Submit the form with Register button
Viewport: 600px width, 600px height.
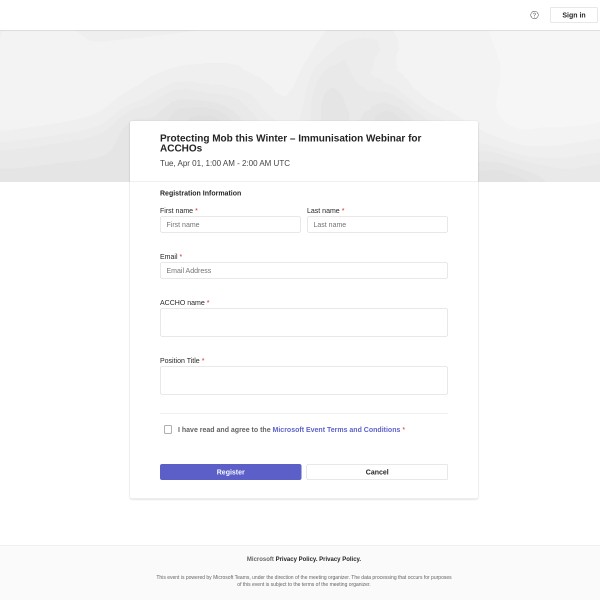(230, 472)
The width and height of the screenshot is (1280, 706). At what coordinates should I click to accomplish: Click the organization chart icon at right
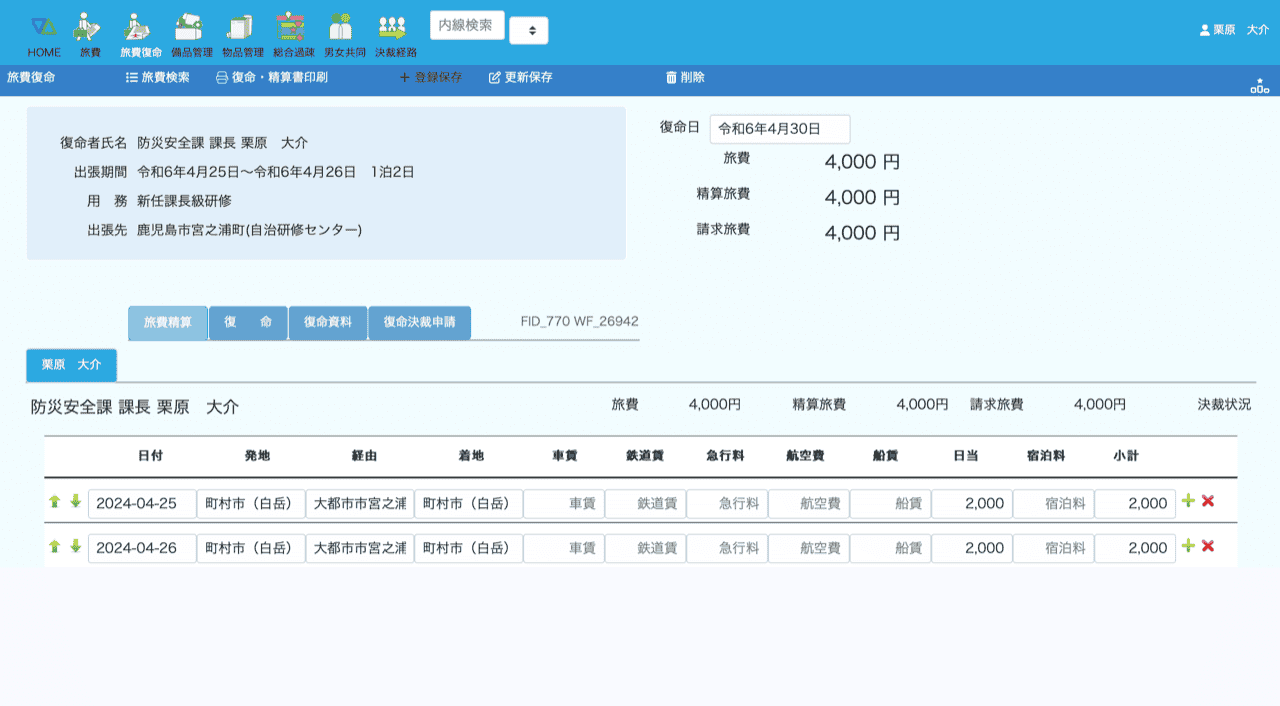click(1259, 86)
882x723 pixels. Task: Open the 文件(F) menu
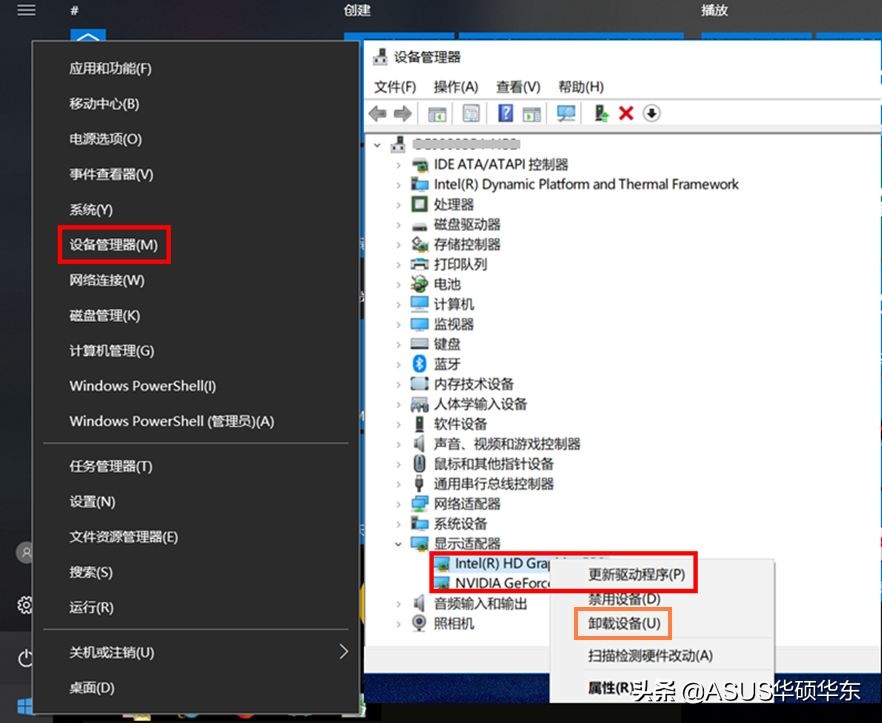[394, 86]
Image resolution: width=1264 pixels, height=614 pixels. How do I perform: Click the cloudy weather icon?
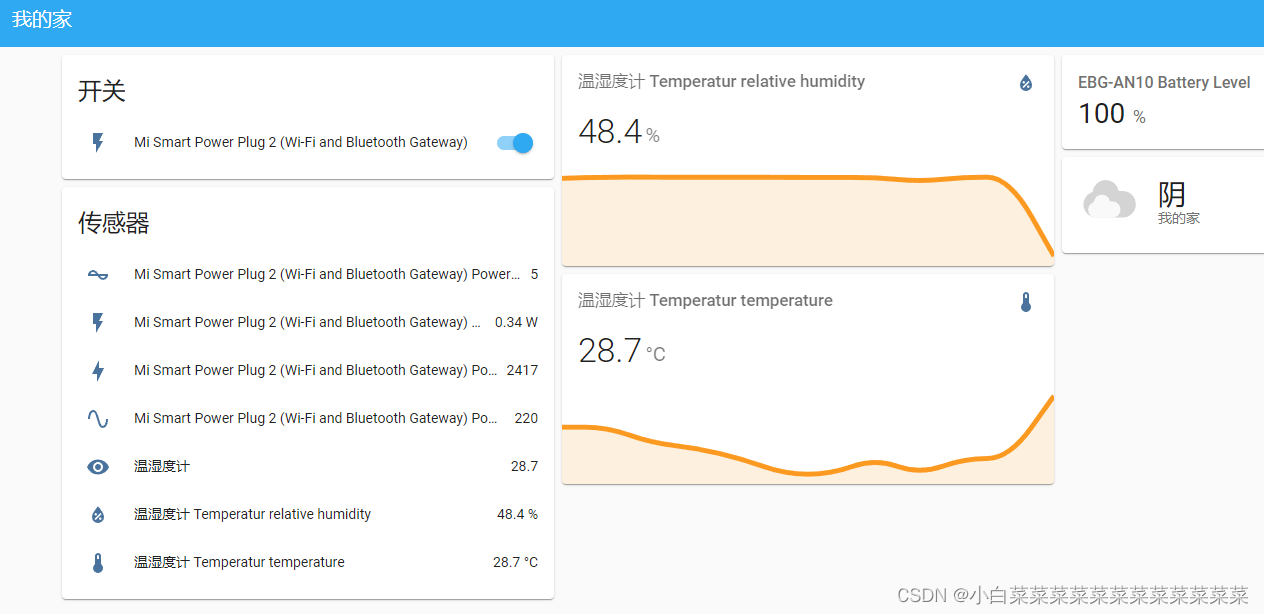click(1109, 200)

To do
When you write out the data, keep every line exact and drop the pictures.

Your response
Submit the form with Register button
Viewport: 600px width, 600px height.
(230, 472)
The width and height of the screenshot is (1280, 706). At what coordinates should I click to accomplish: Click the organization chart icon at right
click(1259, 86)
882x723 pixels. Task: Open the 文件(F) menu
[394, 86]
Image resolution: width=1264 pixels, height=614 pixels. How do I perform: Click the cloudy weather icon?
click(1109, 200)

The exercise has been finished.